Aim:
Rewrite the listing below, switching each "pixels" to "px" and keeping everything else the same. Leave the pictures out of your version.

Data for this exercise:
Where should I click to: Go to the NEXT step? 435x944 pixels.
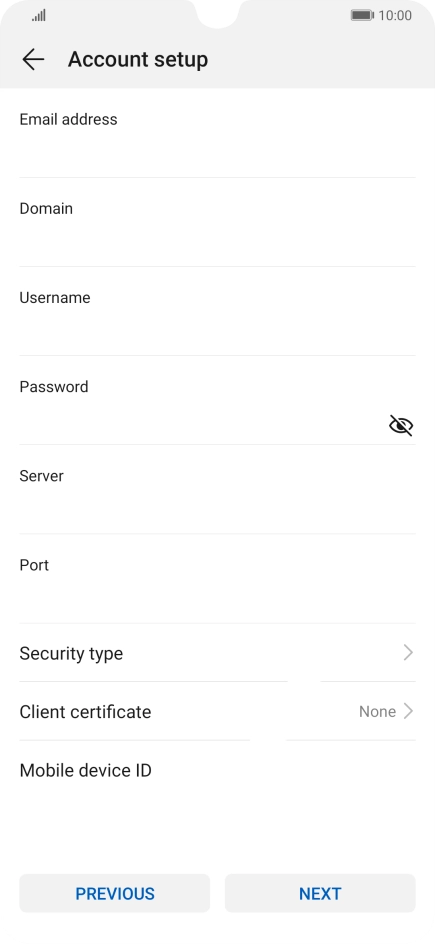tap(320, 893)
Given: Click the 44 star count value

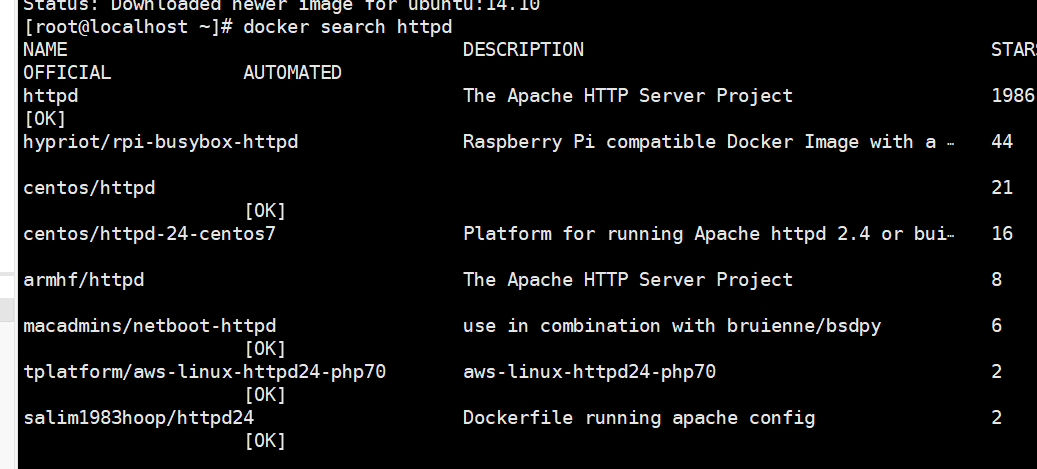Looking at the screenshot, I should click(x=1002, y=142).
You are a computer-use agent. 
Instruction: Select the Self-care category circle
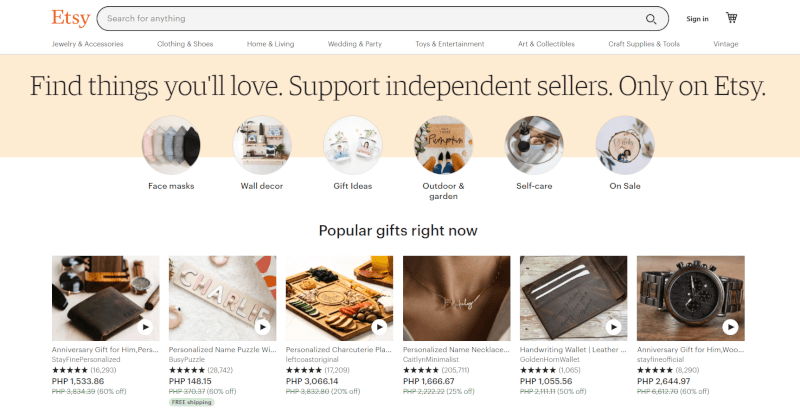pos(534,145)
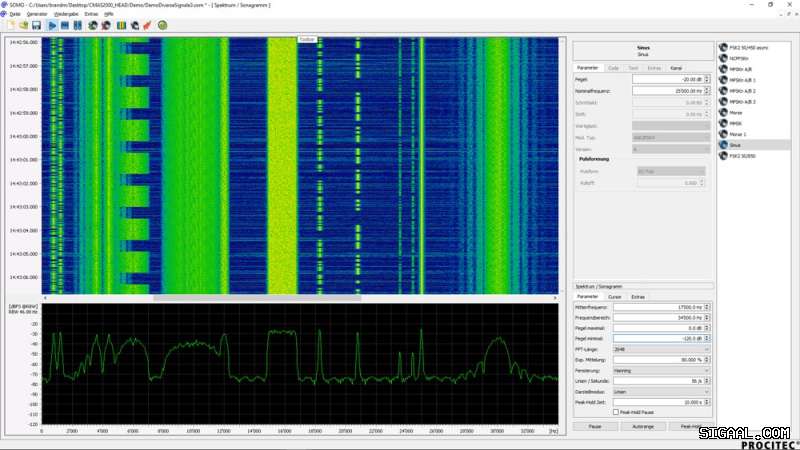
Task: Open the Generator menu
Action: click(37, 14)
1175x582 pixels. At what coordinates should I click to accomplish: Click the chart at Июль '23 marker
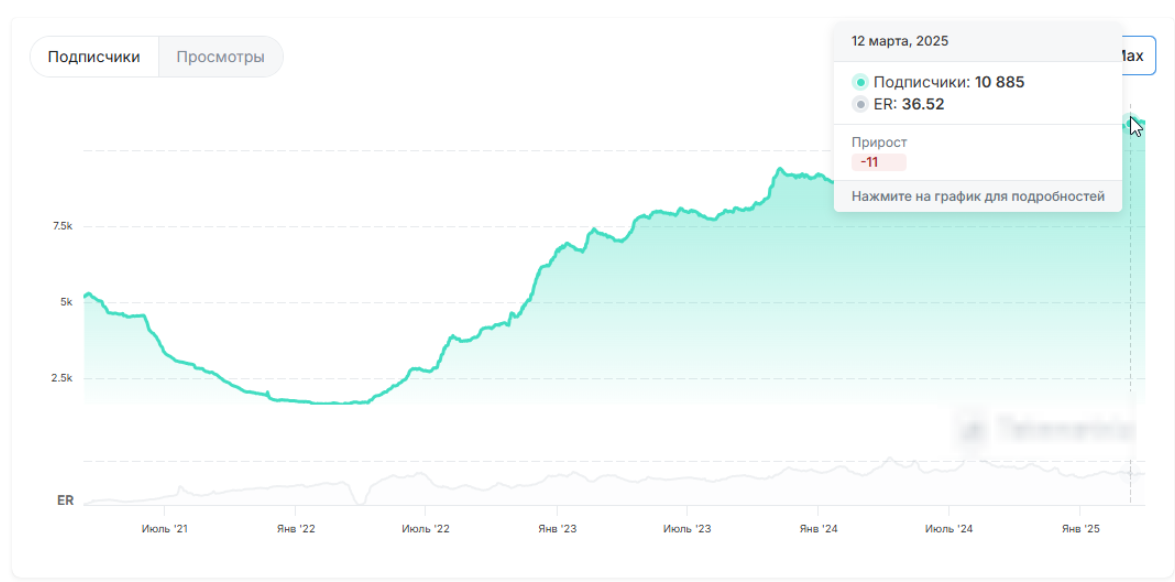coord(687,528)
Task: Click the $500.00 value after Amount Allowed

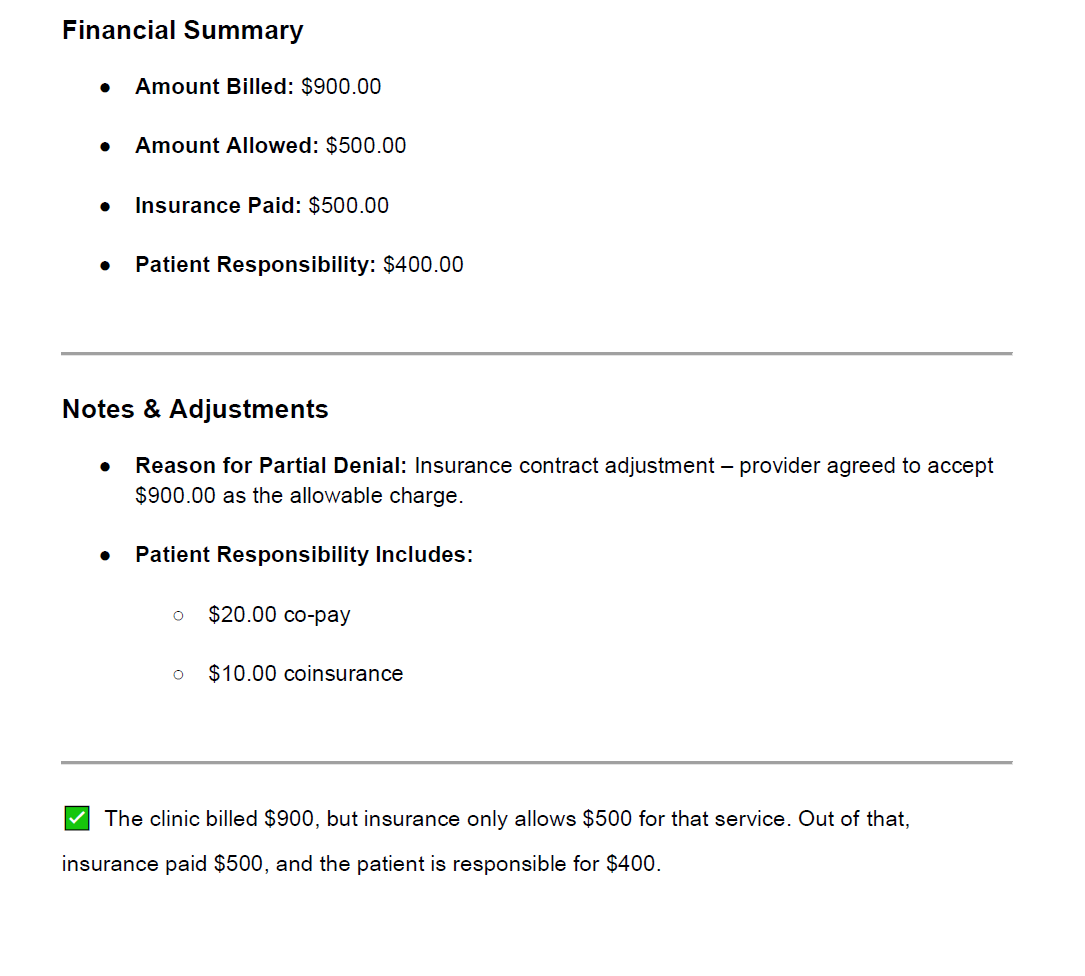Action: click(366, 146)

Exercise output:
Where should I click to: Go to the NEXT step? 435x944 px.
tap(320, 893)
Given: Click the 44 star count value

Looking at the screenshot, I should click(x=1002, y=142).
You are a computer-use agent. 
Instruction: Select the Self-care category circle
pos(534,145)
Task: Open the Generator menu
Action: click(37, 14)
1175x582 px. At what coordinates should I click to accomplish: Click the chart at Июль '23 marker
coord(687,528)
Task: Click the $500.00 value after Amount Allowed

Action: click(366, 146)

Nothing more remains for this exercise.